Alazne has jabbed the tines of her fork in the remaining quarter of her steak, and with her index finger she’s moving the fork around lazily.
“Asier, whenever I try to hold you in my mind, some pieces slip through my fingers. It doesn’t form a coherent whole. I love you more than I would have thought possible, but it still makes me… uneasy.”
A pang of pain shoots through me.
“I’m sorry,” I only manage to say.
I’m not the one dating Alazne. When she holds my gaze, she isn’t looking into my eyes. She pledged her eternal love to someone else, while I observed this dying world through a monitor set up in a dark, cramped, airless bunker. I’m surrounded by a man’s decomposing flesh and his crumbling bones. I want to claw at my face and rip a tear through which Alazne could peek at the person who had been hiding behind the rot.
“I didn’t love Irene, Alazne, I… hated her,” I say. “I remember her running around frantically from goal to goal. Any given day she wanted to repeat with one girl or missed another, but her solution was to ricochet to a third one. She never committed to anybody nor anything because she knew nothing would last. When a few of the people in her life wanted something deeper, she turned tail and fled. She feared she wasn’t enough, that she couldn’t live up to those people’s expectations, and above all she was terrified of anyone tying her down, chaining her to a time and place. As a result, wherever she went she left a trail of misery in her wake.”

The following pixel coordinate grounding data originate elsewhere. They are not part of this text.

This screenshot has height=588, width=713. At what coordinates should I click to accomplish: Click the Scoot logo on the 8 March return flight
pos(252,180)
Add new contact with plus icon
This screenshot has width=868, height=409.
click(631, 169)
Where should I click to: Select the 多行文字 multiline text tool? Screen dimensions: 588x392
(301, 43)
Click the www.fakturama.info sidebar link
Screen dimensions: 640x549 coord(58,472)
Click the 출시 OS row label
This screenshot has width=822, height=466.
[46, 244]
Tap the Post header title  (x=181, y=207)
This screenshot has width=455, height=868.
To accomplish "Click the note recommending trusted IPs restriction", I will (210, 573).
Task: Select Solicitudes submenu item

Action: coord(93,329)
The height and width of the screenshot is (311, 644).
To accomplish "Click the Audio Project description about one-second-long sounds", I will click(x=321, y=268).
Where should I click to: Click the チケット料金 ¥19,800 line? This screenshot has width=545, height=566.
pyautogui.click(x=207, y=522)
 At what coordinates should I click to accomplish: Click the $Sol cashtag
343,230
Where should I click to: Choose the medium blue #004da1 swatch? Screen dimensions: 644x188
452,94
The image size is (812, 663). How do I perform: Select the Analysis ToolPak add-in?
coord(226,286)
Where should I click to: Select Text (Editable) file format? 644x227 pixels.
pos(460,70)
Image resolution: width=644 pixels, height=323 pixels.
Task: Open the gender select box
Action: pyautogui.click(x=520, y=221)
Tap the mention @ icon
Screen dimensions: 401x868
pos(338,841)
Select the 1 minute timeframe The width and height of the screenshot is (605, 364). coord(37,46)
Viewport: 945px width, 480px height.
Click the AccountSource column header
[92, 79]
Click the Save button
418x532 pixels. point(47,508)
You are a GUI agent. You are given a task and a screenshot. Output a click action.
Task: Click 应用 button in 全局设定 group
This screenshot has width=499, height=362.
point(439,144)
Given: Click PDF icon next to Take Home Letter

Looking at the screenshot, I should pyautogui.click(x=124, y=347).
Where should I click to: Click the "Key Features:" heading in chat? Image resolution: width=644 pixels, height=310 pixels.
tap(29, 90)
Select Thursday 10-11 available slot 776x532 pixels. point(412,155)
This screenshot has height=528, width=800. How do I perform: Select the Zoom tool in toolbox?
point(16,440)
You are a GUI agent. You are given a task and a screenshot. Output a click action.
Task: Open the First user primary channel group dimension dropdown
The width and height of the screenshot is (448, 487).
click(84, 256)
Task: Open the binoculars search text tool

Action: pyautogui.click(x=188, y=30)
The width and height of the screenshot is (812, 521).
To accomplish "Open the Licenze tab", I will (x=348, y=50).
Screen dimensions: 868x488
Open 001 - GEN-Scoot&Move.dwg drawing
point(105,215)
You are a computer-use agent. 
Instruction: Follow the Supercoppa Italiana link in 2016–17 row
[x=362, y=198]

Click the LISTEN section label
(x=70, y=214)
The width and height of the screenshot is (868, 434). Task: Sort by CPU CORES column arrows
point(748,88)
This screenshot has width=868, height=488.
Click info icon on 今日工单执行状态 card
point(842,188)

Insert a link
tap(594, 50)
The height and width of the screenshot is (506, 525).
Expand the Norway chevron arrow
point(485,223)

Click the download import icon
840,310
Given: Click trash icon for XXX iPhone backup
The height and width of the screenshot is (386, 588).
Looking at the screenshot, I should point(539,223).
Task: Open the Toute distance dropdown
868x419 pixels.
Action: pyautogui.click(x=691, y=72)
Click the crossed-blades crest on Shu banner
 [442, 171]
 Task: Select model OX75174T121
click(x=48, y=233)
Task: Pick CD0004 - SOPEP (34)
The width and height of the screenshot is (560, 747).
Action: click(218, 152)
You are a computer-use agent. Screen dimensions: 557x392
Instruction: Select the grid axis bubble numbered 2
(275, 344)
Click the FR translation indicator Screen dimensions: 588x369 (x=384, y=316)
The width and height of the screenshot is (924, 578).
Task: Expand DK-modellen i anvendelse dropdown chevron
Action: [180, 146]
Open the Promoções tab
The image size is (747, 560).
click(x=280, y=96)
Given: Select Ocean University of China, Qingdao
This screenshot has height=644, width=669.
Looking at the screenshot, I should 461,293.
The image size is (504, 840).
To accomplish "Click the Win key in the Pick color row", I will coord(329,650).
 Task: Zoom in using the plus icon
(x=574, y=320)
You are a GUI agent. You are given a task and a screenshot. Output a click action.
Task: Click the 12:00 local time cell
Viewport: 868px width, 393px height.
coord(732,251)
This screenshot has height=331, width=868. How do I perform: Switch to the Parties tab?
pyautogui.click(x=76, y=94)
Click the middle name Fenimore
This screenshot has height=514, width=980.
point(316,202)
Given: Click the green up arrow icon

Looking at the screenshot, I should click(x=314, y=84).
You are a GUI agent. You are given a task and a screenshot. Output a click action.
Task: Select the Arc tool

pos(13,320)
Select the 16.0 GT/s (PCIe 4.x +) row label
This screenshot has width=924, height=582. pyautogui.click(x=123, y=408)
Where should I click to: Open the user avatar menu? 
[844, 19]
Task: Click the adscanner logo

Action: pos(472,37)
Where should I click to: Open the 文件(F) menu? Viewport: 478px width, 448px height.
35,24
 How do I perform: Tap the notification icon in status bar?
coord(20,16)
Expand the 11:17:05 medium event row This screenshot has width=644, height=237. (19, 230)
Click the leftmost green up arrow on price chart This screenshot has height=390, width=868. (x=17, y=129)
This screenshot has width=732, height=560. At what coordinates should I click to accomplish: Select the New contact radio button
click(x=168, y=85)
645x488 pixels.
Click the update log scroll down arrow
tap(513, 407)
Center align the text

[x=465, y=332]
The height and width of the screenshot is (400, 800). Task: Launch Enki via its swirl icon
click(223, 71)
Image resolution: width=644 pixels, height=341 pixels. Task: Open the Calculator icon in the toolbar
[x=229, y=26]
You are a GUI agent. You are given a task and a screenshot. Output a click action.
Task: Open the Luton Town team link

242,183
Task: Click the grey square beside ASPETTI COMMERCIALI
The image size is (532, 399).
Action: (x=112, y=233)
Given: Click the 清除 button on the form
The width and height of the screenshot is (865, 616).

After we finish our meals, none of the staff urge us to leave, so we lounge on the chairs for forty five minutes or so more. Once we descend the stairs to the promenade, Alazne intertwines her fingers with mine.
“My love, I know it has been a taxing day, but I’m sure I would regret having travelled this close to an aquarium and then leaving without exploring it. Could we…? I mean, if you want.”
I stop and turn to hug my girlfriend tightly. When she reacts, she lets out a noise of satisfaction and buries her face in my neck while she hugs me back.
“Of course, Alazne,” I say. “Aquariums are always fun.”
Inside a tank that a hidden fluorescent light bulb dyes green, some big-eyed, silvery, elongated fishes with glittering backs nibble the purplish flesh of a drowned corpse. In another tank, some white and pink fishes with elongated mouths poke the corpse’s eardrums through the ear canals, and they dig through the decomposing tissues of the body’s vagina and asshole. A few clownfishes slide through the corpse’s floating hair as if it were an anemone. A crab with bulging, bony articulations, its carapace covered in ossified pimples, cuts little pieces of the corpse’s belly with its pincers and brings the morsels to its mouth. An octopus latches on to the corpse’s rotting torso with its suckers, and then with its free arms the cephalopod probes the outline of the corpse’s muscles and bones. A carp swims through the disemboweled abdomen and upwards until it exits the corpse through a hole in its ribcage. A moray eel lunges against the corpse’s face, plunges its teeth into the greyed iris and then yanks the eyeball out. Dead-eyed sharks bite chunks out of the corpse, opening holes from which gush out clouds of coagulated blood. A school of piranhas cover the corpse and gnaw at every centimeter of purplish skin, and they only return to swimming listlessly when the unlinked bones sway outwards then land on the floor of the tank like sunken waste.